And there is risk, or at least vulnerability. It takes a certain kind of ease to throw your leg as high as it goes in a public bathroom and film it. Estrada had not always had that ease. ‘When I was growing up, I was so into fitting in with everyone else,’ he says. The shift came when he began to notice people taking inspiration from the way he dressed: ‘I realised if you’re the first to do it, it doesn’t mean it’s bad. I learnt that especially at Parsons, being around so many people who are just happy to look a mess.’ The institution functions here as permission structure as much as design school.

Urine, Filtration and the Question of Value

The bathroom, it turns out, is not only the setting for his videos but something of a conceptual preoccupation. For his final major project, Estrada worked with urine as a watercolour base, filtering it until it became clean enough to use and, eventually, until it smelled like roses. He built a large custom filtration system, then let the liquid pour and stain different canvases. The project, he says, was about ‘challenging conventional ideas of design and questioning what is considered art,’ specifically exploring ‘how something is transformed into something “clean” and how that shift changes the perceived value of an object in today’s society.’ The logic is not so different from the videos: take what is abject or overlooked, process it, ask what it becomes.

His Fashion Mount Rushmore runs to Rei Kawakubo, Demna, Shayne Oliver and Simone Rocha, and his holy grail remains the AW04 Comme des Garçons runway in its entirety. The designer references read less as aspiration than as a consistent aesthetic programme: work that is formally strange, that makes the body unfamiliar, that asks the viewer to reconsider what clothing is doing.

After graduation, Estrada is drawn towards marketing or PR, or simply, as he puts it, ‘just being an artist.’ He describes being ‘obsessed with creating a whole world and executing a vision.’ The mantra he offers is brief: keep moving. On TikTok, at least, that is precisely what he does, in sped-up loops, over and over, up the walls and through the stalls.

■ **EXTRACTED DATA**:
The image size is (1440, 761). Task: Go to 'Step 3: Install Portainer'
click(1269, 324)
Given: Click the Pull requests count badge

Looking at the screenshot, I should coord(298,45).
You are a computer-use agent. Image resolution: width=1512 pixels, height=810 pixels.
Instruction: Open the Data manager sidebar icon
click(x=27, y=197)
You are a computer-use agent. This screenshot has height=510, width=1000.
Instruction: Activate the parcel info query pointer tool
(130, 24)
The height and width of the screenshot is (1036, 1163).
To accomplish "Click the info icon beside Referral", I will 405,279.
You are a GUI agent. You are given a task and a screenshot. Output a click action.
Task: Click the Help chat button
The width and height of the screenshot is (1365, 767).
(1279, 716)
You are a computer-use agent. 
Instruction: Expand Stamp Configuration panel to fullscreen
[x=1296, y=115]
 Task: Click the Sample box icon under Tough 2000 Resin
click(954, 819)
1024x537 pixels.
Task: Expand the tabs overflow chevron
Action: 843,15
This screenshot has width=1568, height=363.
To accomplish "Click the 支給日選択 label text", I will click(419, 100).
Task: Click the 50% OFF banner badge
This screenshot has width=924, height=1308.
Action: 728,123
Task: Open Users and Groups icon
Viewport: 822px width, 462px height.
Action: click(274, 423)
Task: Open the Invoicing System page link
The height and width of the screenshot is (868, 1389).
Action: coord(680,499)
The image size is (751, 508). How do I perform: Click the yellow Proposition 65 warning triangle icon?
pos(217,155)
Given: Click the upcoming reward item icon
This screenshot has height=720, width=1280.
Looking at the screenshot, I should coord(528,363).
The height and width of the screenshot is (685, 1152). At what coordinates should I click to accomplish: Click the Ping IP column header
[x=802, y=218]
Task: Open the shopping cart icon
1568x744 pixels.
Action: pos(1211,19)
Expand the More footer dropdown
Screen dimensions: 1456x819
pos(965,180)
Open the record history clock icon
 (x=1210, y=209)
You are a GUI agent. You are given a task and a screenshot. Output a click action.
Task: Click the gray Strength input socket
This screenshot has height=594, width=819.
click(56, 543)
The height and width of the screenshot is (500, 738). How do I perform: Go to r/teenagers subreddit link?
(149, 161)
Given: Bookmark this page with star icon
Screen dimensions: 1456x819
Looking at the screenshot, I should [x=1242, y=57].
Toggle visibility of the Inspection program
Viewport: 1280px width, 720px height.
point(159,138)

■ **EXERCISE A**:
Reproduce the stretch of the Estrada profile from "His Fashion Mount" through "clothing is doing.".
■ **EXERCISE B**:
Locate every line in the records that contains the string "link", matching case exactly.

■ **FINAL RESULT A**:
His Fashion Mount Rushmore runs to Rei Kawakubo, Demna, Shayne Oliver and Simone Rocha, and his holy grail remains the AW04 Comme des Garçons runway in its entirety. The designer references read less as aspiration than as a consistent aesthetic programme: work that is formally strange, that makes the body unfamiliar, that asks the viewer to reconsider what clothing is doing.

■ **FINAL RESULT B**:
Task: Open the Invoicing System page link
The height and width of the screenshot is (500, 738). How do I perform: Go to r/teenagers subreddit link?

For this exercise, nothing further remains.